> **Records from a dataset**
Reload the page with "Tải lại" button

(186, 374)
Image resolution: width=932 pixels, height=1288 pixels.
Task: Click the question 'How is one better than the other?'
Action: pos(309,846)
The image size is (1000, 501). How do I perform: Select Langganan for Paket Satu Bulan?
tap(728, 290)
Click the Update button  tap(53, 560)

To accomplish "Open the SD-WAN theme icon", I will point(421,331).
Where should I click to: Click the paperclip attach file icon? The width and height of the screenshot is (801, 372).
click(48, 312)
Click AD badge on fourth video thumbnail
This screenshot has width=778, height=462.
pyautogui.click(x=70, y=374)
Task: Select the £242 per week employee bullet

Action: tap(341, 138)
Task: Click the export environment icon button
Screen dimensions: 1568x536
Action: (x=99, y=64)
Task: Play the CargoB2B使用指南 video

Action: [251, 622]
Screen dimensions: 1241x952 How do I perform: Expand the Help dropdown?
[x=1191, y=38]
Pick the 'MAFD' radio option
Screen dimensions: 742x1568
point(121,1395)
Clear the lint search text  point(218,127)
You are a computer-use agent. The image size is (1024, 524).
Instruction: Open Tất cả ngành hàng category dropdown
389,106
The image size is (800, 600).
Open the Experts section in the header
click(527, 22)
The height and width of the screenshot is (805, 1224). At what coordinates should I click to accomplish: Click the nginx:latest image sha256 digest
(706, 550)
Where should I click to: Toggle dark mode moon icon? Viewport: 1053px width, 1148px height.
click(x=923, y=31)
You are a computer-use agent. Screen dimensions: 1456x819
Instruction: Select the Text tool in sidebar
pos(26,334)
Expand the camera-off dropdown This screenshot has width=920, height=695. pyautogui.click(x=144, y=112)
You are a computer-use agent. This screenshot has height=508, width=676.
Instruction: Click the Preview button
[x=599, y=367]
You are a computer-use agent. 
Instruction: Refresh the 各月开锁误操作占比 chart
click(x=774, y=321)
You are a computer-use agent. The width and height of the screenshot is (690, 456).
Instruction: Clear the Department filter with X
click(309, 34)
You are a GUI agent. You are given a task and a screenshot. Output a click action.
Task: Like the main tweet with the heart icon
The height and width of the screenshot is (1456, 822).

> **Exercise brief**
Each line above should be duplicated without any alteration.

> **Written answer**
Reload the page with "Tải lại" button

(186, 374)
Image resolution: width=932 pixels, height=1288 pixels.
Task: Click the question 'How is one better than the other?'
Action: pos(309,846)
The image size is (1000, 501). How do I perform: Select Langganan for Paket Satu Bulan?
tap(728, 290)
Click the Update button  tap(53, 560)

To accomplish "Open the SD-WAN theme icon", I will point(421,331).
Where should I click to: Click the paperclip attach file icon? The width and height of the screenshot is (801, 372).
click(48, 312)
Click AD badge on fourth video thumbnail
This screenshot has width=778, height=462.
pyautogui.click(x=70, y=374)
Task: Select the £242 per week employee bullet

Action: tap(341, 138)
Task: Click the export environment icon button
Screen dimensions: 1568x536
Action: (x=99, y=64)
Task: Play the CargoB2B使用指南 video

Action: [251, 622]
Screen dimensions: 1241x952 How do I perform: Expand the Help dropdown?
[x=1191, y=38]
Pick the 'MAFD' radio option
Screen dimensions: 742x1568
point(121,1395)
Clear the lint search text  point(218,127)
You are a computer-use agent. The image size is (1024, 524).
Instruction: Open Tất cả ngành hàng category dropdown
389,106
The image size is (800, 600).
Open the Experts section in the header
click(527, 22)
The height and width of the screenshot is (805, 1224). At what coordinates should I click to accomplish: Click the nginx:latest image sha256 digest
(706, 550)
Where should I click to: Toggle dark mode moon icon? Viewport: 1053px width, 1148px height.
click(x=923, y=31)
You are a computer-use agent. Screen dimensions: 1456x819
Instruction: Select the Text tool in sidebar
pos(26,334)
Expand the camera-off dropdown This screenshot has width=920, height=695. pyautogui.click(x=144, y=112)
You are a computer-use agent. This screenshot has height=508, width=676.
Instruction: Click the Preview button
[x=599, y=367]
You are a computer-use agent. 
Instruction: Refresh the 各月开锁误操作占比 chart
click(x=774, y=321)
You are a computer-use agent. The width and height of the screenshot is (690, 456).
Instruction: Clear the Department filter with X
click(309, 34)
You are a GUI agent. You are given a task and a screenshot. Output a click action.
Task: Like the main tweet with the heart icon
The height and width of the screenshot is (1456, 822).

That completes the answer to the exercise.